长日光阴h - 耽美小说 - 丁香花的越冬方法在线阅读 - 分卷阅读1

分卷阅读1

    作者:水在镜中

    文案:

    感谢大家的喜爱与支持。

    2021.3.17 全文完结。感谢这篇文所有追更读者一直以来的宽容和不离不弃。

    2021.3.6 今天没有更新。越到后面越卡,虽然剧情剩得不多了。大家这两天都不用等。

    2020.12.09,因为最近突如其来签了出版,所以在修旧文和写番外。丁香花预计会在17号左右恢复更新。

    写在文案之前:本文一切内容纯属虚构,如与现实存在雷同,实属巧合。

    本文年代线亦实属编造,纯为剧情服务,请勿深究。

    排雷:攻青少年时代变态且三观成谜。

    假顺从真算计高冷变态攻 x 假聪明真纯情乐天善良受

    丁郁青的竹马傅润生,出身好,家境好,长得好,学习好……看起来什么都很好。

    就是精神不太好。

    他偷丁郁青的毛巾,丁郁青给他拿了条新的。

    他舔丁郁青吃过的冰棍儿,丁郁青给他又买了一根儿。

    傅润生不领情,丁郁青不在乎。毕竟兄弟就是不分你我。

    有一天,傅润生让丁郁青体会到了什么叫“不分你我”

    上一代的竹马故事。狗血有,家长里短有,时代浪潮有。

    “丁香花是冬天打骨朵儿的。”

    正文 第1章

    丁郁青九岁那年,打他记事起就一直空着的西楼201终于搬来了一户人家。

    他始终都记得那一天。

    许多年后,丁郁青想,这也许是因为他的童年太过平静,所以一点儿变化都足够成为一个记忆点。可话又说回来,怎么能忘呢,毕竟那是他这辈子头一回见着傅润生。
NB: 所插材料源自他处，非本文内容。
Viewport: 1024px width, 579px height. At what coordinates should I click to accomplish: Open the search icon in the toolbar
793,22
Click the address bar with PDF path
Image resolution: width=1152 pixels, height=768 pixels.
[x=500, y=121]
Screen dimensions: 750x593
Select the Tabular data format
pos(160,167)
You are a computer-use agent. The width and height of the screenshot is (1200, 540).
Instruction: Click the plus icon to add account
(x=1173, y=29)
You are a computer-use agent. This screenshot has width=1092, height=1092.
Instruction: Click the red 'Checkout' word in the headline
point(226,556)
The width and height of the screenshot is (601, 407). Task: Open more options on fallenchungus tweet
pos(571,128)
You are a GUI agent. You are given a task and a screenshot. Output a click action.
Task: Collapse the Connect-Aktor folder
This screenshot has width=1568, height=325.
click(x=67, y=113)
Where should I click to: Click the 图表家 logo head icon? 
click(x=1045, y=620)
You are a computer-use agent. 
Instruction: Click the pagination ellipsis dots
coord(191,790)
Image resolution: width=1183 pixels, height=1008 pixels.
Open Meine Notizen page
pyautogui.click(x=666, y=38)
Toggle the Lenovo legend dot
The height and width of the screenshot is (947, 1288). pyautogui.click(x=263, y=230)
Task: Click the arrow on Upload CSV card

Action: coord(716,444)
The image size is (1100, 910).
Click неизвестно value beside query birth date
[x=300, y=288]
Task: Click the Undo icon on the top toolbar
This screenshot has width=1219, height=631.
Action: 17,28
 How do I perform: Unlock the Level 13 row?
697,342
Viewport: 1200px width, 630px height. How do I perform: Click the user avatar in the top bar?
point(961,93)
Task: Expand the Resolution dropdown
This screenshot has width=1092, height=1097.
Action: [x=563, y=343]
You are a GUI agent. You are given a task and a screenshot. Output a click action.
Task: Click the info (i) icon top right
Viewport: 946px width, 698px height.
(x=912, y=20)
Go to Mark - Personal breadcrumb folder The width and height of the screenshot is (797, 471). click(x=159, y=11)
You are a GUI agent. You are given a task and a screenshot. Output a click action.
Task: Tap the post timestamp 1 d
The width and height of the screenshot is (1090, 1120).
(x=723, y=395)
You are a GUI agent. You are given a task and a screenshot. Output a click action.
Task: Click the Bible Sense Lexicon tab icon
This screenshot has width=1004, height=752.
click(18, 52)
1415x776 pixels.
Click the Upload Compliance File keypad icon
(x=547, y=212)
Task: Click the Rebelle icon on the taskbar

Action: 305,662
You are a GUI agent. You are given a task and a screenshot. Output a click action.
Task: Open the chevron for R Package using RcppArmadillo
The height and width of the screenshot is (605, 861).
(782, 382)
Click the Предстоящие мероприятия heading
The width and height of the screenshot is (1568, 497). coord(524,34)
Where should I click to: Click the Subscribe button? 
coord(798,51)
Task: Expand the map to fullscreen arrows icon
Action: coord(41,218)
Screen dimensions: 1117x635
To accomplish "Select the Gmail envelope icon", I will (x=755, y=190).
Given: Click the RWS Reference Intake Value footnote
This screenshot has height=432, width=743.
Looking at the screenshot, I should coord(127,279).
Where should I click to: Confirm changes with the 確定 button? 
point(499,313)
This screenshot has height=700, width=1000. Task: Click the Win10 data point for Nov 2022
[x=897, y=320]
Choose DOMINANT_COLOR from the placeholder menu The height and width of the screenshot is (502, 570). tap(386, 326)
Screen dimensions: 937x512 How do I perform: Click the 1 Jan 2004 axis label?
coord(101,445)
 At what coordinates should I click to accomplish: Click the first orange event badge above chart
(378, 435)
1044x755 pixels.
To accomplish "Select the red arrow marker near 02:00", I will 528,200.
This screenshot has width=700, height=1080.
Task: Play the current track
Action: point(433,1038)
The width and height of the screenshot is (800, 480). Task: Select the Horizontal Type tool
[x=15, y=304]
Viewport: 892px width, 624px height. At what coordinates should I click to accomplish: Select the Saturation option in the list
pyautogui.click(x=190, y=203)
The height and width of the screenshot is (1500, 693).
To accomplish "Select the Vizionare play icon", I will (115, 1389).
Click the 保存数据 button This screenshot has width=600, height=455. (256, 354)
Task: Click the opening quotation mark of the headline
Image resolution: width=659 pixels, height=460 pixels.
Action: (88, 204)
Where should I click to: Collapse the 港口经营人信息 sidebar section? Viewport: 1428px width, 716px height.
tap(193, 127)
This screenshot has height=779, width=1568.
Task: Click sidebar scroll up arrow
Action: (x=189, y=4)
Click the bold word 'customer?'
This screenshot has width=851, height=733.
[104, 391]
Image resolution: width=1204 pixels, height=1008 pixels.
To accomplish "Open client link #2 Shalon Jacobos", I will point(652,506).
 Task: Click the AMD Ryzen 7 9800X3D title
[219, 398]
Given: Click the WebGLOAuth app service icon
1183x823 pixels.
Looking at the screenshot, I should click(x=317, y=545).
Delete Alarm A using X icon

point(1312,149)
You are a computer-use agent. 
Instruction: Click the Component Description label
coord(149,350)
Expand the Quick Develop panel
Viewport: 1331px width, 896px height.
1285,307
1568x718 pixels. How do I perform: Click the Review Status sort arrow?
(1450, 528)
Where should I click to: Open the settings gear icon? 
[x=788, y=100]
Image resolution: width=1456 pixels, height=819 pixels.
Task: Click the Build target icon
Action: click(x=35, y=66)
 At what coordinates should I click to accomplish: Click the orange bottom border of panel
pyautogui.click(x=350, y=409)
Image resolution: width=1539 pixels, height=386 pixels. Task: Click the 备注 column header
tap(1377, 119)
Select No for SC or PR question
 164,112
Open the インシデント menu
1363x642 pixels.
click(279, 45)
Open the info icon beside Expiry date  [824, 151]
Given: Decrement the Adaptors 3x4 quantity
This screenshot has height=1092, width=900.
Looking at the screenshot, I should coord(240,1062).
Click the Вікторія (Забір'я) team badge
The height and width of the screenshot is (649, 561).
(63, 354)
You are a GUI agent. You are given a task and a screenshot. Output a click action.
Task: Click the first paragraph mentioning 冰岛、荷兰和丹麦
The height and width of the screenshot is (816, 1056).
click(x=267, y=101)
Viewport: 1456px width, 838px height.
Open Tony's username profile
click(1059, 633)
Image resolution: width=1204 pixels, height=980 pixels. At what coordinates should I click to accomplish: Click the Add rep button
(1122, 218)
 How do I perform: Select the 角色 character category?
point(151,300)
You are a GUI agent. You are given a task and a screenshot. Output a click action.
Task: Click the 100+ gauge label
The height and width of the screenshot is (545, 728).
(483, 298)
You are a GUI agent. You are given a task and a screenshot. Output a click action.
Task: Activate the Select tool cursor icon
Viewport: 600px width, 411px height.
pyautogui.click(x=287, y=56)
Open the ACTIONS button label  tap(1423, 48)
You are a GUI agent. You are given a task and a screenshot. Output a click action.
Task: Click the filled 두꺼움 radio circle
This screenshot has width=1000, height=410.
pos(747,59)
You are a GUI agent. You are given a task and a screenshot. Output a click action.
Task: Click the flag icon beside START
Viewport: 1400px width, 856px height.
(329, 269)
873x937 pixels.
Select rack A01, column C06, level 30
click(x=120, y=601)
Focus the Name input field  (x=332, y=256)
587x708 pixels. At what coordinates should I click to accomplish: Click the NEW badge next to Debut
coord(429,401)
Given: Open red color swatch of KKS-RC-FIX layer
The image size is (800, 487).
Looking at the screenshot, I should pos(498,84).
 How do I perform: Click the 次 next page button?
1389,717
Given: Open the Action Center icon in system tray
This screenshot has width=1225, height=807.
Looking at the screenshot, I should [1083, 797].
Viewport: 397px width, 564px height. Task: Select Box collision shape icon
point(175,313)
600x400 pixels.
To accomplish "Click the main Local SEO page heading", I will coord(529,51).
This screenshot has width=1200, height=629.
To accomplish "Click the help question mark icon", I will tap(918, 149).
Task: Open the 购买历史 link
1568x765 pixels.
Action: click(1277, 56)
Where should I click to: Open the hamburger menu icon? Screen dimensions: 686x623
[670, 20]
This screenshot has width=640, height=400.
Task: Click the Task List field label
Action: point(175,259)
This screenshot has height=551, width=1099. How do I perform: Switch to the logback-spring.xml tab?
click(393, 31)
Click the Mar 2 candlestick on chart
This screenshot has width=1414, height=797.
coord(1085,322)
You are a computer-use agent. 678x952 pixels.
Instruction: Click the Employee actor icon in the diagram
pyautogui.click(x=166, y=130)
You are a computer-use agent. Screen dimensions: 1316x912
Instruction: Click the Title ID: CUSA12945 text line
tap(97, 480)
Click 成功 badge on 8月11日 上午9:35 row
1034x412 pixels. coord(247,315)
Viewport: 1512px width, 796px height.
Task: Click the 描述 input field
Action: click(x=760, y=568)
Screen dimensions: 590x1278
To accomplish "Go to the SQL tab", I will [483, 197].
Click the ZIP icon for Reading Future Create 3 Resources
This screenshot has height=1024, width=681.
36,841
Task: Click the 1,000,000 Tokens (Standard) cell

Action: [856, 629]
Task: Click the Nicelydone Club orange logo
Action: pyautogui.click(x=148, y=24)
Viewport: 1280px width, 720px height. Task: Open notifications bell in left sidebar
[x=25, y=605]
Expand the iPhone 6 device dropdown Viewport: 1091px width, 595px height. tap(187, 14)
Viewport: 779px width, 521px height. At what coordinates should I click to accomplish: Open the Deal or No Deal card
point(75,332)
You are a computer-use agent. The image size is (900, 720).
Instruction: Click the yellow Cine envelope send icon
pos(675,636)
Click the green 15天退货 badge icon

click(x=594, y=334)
    那天是个礼拜六,外头一早上就热热闹闹。他姐丁郁芬跑到窗边,一边编辫子,一边看热闹,惊诧于保卫科的刘歪嘴居然在帮忙搬家的人堆里。

    母亲周蕙纠正说要叫刘干事,并把巴掌拍在小儿子丁郁青的屁股上,勒令他快点儿起床,去排队买猪rou,豆腐和熟牛肚。因为大儿子丁郁桓今天要回来。

    周蕙打人一点儿都不疼,所以郁青只是翻了个身,还伸手搂住了母亲的腰。他最擅长的就是撒娇,这招对母亲百试百灵。

    奶奶李淑敏在外头听见动静,也让儿媳妇不要打她孙子。小孩子贪睡,再正常不过了。

    周蕙说孩子不能惯着。当然她也就是嘴上说说。

    孙女要排练,儿媳妇要上班,老太太给她们都装好饭盒,然后带着小挎包出门,找她的老姐妹去做针线活儿了。

    郁芬梳好头发,把两条乌黑的大辫子甩在脑袋后头,背上小提琴盒走了。

    周蕙把rou票和钱压在小儿子床头的台历下,出了门。郁青听见她在外面说道:“我走了啊,你看着点儿豆豆。”

    豆豆是丁郁青的小名,那话当然不是对郁青说的。

    家里片刻间就安静下来。郁青在床上又滚了几滚,终于完全醒了。他爬下床,去洗漱吃早饭。小客厅的柜子上摆着他爹丁康的黑白照片,照片前的盘子上堆了好几个奶奶早上新蒸的大包子。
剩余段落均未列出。